Auch Fußgänger, die  Kopfhörer tragen, werden im Straßenverkehr abgelenkt. Für sie gibt es dazu keine Vorschriften in der Straßenverkehrsordnung.
Auch Fußgänger, die Kopfhörer tragen, werden im Straßenverkehr abgelenkt. Für sie gibt es dazu keine Vorschriften in der Straßenverkehrsordnung. © Francesco Scatena/Getty Montage: Mazza

Unter Ablenkung zählt die Polizei neben Kopfhörern auch Handys, CD-Player, Navigationssysteme, Assistenzsysteme, Smart-Uhren und andere technische Geräte. Aber auch die Wespe im Auto, schreiende Kinder auf dem Rücksitz oder der bellende Hund im Kofferraum kommen in die Statistik, wenn sie nachweisbar die Ursache für einen Unfall waren.
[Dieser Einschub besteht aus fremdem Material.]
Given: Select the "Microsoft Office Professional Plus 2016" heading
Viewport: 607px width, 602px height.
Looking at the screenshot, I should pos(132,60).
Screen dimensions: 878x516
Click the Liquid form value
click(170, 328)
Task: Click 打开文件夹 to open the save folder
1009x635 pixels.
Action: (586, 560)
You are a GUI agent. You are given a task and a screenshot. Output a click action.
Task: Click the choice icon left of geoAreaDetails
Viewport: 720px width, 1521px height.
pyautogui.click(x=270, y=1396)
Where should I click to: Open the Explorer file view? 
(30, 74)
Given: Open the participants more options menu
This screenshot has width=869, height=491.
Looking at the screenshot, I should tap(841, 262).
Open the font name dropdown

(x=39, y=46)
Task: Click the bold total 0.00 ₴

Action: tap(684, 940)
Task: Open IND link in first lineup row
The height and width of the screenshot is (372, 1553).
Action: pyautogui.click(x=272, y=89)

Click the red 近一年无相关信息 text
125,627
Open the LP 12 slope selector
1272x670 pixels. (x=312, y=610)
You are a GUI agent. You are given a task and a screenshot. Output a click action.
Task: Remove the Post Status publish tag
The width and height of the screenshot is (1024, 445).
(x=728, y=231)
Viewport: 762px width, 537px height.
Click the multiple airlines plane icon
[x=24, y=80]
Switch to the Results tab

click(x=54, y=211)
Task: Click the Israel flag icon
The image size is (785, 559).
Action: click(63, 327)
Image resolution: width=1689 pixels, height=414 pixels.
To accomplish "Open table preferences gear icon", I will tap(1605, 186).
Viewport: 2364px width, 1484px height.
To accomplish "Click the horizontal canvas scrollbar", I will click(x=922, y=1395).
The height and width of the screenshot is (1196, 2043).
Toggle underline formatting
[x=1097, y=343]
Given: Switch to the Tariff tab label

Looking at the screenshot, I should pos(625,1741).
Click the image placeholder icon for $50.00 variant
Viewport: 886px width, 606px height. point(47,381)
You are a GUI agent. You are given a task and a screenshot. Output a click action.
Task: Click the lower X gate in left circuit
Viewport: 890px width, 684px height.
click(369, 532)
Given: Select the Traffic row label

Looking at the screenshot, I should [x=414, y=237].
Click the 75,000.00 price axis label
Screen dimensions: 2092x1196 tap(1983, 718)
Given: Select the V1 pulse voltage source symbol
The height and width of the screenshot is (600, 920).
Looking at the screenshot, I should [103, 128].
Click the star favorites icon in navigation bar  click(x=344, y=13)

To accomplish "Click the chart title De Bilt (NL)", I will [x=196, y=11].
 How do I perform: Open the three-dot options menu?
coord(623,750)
Allein zum Problem der Ohrstöpsel gibt die Straßenverkehrsordnung (StVO) folgende Regel vor: Ein Fahrzeugführer muss für freie Sicht und ein unbeeinträchtigtes Gehör Sorge tragen. Das Oberlandesgericht Köln hat laut Polizei entschieden, dass eine überlaute Benutzung von Tonübertragungsgeräten oder Kopfhörern im Auto eine künstliche „Schwerhörigkeit“ erzeugt und dadurch die Verkehrssicherheit beeinträchtigt.

So klein sind In-Ear-Ohrstöpsel, sie können aber richtig Power haben, so dass die Lautstärke zu einer künstlichen „Schwerhörigkeit“ führt.
So klein sind In-Ear-Ohrstöpsel, sie können aber richtig Power haben, so dass die Lautstärke zu einer künstlichen „Schwerhörigkeit“ führt. © dpa-tmn | Franziska Gabbert

Auch Radfahrer müssen sich daran halten. Laut demselben Urteil verstoßen auch sie gegen die StVO, wenn sie Kopfhörer tragen und die akustische Wahrnehmung durch die Lautstärke des Gerätes nicht nur ganz unwesentlich beeinträchtigt wird. Für Fußgänger indes gibt es keine Vorschriften, was Kopfhörer betrifft, obwohl auch sie den Gefahren ausgesetzt sind, wenn sie kein Hupen, Klingeln und Blaulicht mehr hören.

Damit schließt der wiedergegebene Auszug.